TASK PROMPT:
The line containing "Given: Click the 00:02" marks the end, so write out exactly every line from the top of the entries below through that one.

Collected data

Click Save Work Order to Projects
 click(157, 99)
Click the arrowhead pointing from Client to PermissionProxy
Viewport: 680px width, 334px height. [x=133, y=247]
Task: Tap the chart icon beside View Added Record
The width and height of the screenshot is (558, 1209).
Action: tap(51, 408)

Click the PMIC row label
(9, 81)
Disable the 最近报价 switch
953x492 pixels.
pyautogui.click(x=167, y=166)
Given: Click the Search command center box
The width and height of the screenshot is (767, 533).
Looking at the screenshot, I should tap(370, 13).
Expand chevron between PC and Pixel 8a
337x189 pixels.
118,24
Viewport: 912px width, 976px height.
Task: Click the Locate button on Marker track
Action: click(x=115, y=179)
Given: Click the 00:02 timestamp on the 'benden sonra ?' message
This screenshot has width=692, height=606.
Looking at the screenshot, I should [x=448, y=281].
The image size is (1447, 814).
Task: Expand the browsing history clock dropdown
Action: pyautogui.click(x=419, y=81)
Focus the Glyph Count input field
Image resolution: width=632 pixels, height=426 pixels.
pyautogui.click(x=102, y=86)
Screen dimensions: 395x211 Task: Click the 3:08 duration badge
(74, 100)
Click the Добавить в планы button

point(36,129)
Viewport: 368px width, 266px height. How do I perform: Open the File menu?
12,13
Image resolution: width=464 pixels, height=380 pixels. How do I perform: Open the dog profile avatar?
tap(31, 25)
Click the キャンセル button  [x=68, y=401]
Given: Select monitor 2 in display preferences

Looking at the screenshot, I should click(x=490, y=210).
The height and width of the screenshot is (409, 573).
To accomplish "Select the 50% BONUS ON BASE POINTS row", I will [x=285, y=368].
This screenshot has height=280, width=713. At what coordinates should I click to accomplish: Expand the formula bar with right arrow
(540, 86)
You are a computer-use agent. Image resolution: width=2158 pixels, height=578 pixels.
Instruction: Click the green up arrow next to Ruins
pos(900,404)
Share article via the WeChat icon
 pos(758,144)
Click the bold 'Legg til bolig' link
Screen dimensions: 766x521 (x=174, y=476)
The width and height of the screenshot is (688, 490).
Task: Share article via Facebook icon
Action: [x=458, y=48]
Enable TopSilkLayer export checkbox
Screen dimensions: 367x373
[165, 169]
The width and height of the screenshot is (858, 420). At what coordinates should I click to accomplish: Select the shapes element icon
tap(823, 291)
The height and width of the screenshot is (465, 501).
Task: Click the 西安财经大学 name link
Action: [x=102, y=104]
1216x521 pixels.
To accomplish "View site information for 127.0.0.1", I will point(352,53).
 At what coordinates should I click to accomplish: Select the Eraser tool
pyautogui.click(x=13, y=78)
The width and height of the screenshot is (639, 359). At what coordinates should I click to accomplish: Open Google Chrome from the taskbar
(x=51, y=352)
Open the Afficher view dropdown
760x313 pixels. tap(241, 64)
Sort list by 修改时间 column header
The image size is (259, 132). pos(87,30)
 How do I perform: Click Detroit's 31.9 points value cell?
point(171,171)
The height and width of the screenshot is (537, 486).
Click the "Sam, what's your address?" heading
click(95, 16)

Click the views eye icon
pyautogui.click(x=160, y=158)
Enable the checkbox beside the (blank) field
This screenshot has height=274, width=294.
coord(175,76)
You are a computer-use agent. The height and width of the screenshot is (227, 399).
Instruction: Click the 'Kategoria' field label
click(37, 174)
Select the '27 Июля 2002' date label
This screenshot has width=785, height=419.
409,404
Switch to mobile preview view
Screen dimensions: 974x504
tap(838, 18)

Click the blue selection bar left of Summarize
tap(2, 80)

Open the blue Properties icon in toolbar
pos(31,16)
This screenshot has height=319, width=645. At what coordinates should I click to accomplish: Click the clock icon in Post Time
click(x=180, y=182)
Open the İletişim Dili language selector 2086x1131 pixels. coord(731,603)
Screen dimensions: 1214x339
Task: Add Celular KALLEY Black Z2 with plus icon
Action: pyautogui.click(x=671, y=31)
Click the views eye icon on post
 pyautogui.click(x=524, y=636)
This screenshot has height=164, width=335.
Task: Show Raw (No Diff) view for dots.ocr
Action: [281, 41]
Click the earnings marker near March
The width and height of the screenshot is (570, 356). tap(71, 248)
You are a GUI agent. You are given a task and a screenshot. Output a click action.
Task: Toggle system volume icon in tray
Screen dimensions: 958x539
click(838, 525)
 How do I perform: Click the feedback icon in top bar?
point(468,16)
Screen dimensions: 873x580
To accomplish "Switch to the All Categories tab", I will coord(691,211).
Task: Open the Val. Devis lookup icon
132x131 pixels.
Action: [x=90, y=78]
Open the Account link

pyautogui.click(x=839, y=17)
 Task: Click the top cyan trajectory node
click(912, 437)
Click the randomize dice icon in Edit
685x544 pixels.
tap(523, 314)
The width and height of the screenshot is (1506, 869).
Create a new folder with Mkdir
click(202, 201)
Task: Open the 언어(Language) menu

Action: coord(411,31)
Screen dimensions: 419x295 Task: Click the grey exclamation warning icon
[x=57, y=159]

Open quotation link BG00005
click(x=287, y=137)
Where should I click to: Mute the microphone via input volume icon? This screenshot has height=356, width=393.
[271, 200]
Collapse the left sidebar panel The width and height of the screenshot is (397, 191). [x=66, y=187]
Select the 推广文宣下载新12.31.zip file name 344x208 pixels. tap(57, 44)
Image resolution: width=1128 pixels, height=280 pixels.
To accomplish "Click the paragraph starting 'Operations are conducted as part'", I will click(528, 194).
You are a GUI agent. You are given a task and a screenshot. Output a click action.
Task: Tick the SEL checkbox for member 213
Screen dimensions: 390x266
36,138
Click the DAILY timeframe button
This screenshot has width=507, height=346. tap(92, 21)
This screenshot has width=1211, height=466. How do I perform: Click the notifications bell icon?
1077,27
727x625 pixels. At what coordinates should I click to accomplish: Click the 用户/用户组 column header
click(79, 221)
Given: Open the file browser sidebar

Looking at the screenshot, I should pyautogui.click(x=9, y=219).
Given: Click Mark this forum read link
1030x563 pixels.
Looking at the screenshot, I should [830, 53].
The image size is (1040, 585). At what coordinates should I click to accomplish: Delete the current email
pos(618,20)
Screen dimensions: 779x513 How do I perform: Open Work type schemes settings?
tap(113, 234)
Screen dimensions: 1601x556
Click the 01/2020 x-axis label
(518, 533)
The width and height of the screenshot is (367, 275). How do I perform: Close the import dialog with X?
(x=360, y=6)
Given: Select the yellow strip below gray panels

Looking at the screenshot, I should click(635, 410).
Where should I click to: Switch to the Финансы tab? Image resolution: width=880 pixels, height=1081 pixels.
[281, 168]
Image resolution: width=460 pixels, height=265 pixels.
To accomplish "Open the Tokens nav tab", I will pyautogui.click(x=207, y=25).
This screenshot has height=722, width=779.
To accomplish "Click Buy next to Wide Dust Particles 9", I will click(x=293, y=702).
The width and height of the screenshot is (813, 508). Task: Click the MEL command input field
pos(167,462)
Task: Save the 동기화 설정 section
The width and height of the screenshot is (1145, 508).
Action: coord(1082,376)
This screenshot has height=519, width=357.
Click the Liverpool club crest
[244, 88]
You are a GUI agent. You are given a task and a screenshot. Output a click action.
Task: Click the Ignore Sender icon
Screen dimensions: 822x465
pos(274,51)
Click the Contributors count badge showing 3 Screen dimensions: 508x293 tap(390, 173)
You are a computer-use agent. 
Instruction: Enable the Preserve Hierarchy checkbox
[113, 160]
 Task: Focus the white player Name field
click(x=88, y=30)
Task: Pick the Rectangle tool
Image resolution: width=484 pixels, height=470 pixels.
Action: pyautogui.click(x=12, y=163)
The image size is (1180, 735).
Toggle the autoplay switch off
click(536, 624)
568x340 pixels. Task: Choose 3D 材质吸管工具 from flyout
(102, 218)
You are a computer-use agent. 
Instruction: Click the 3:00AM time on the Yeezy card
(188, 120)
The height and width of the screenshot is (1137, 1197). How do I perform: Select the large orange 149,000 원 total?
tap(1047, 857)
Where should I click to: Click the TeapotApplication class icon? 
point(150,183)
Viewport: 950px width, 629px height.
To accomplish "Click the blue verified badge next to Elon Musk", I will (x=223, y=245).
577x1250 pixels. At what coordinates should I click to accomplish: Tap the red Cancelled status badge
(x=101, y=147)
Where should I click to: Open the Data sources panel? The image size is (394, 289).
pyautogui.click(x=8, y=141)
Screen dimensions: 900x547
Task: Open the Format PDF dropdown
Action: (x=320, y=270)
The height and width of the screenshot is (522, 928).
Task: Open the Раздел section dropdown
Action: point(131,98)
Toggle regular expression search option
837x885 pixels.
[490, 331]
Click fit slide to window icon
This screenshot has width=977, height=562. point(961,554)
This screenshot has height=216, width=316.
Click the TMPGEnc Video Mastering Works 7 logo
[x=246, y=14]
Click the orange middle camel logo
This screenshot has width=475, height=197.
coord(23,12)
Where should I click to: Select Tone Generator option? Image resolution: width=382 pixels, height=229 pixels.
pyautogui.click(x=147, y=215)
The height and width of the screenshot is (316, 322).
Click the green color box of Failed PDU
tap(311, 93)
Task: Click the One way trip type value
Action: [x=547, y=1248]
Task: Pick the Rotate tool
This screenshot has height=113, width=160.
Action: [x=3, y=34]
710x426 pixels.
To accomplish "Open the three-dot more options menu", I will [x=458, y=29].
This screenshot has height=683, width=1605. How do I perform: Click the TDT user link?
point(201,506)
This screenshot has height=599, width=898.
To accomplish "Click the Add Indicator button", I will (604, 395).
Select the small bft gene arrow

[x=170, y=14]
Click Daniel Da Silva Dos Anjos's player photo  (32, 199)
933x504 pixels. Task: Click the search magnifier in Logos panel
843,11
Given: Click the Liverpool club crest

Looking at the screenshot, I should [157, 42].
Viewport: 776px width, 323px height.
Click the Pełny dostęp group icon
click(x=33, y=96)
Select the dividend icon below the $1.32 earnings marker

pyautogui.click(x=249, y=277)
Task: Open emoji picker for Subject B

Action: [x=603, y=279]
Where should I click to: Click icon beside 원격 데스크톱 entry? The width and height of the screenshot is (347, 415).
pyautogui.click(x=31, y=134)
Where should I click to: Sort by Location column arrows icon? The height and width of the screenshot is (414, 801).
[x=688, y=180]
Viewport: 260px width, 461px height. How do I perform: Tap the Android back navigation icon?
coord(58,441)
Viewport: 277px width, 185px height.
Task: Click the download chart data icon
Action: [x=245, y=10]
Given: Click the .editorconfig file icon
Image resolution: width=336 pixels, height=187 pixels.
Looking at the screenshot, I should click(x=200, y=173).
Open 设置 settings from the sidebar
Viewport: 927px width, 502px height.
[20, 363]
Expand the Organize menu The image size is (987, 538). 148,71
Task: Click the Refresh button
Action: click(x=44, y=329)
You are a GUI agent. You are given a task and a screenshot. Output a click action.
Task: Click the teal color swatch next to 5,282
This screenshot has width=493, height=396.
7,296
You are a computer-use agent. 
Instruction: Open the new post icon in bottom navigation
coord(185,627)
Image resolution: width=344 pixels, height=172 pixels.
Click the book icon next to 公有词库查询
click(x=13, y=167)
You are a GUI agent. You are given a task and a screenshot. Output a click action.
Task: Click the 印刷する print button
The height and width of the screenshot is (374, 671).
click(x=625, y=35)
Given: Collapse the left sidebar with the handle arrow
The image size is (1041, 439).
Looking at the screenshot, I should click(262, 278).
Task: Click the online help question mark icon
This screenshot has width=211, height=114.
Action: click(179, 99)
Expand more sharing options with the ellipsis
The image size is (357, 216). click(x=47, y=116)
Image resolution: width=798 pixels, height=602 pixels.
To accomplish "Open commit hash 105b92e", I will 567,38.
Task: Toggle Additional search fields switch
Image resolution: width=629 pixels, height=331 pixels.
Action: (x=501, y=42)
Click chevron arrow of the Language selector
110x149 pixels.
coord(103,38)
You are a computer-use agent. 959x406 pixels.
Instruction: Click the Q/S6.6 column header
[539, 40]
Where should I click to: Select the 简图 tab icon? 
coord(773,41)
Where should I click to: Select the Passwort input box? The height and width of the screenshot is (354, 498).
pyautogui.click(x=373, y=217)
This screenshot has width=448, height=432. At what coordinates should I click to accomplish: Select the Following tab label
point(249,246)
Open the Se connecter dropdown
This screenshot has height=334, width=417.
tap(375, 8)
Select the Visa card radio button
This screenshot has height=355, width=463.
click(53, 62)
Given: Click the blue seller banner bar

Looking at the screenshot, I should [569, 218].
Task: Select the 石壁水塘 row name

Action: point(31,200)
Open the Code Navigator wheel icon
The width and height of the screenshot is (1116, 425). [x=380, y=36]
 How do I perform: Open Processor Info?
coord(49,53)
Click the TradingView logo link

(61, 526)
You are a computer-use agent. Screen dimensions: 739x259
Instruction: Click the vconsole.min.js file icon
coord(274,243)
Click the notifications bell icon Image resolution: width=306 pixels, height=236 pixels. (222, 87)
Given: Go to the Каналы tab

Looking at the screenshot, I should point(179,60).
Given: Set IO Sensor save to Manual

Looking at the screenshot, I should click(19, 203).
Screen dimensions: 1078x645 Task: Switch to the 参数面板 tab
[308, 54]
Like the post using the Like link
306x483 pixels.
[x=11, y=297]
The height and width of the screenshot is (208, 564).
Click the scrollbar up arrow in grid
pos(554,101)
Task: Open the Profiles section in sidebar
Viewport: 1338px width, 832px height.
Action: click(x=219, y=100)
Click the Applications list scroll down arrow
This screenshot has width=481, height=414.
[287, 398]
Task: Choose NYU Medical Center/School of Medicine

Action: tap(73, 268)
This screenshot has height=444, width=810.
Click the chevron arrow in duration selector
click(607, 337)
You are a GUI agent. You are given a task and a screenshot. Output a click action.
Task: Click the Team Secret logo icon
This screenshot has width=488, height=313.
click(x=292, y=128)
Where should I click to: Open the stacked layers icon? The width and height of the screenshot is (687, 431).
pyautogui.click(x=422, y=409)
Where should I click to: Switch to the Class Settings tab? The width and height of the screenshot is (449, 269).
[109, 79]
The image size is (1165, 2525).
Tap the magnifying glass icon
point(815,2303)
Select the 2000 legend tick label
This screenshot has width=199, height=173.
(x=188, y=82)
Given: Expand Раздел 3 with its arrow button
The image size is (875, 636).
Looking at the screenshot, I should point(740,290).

RESULT FOR THIS EXERCISE:
Click Save Work Order to Projects
 click(157, 99)
Click the arrowhead pointing from Client to PermissionProxy
Viewport: 680px width, 334px height. [x=133, y=247]
Task: Tap the chart icon beside View Added Record
The width and height of the screenshot is (558, 1209).
Action: tap(51, 408)

Click the PMIC row label
(9, 81)
Disable the 最近报价 switch
953x492 pixels.
pyautogui.click(x=167, y=166)
Given: Click the Search command center box
The width and height of the screenshot is (767, 533).
Looking at the screenshot, I should tap(370, 13).
Expand chevron between PC and Pixel 8a
337x189 pixels.
118,24
Viewport: 912px width, 976px height.
Task: Click the Locate button on Marker track
Action: click(x=115, y=179)
Given: Click the 00:02 timestamp on the 'benden sonra ?' message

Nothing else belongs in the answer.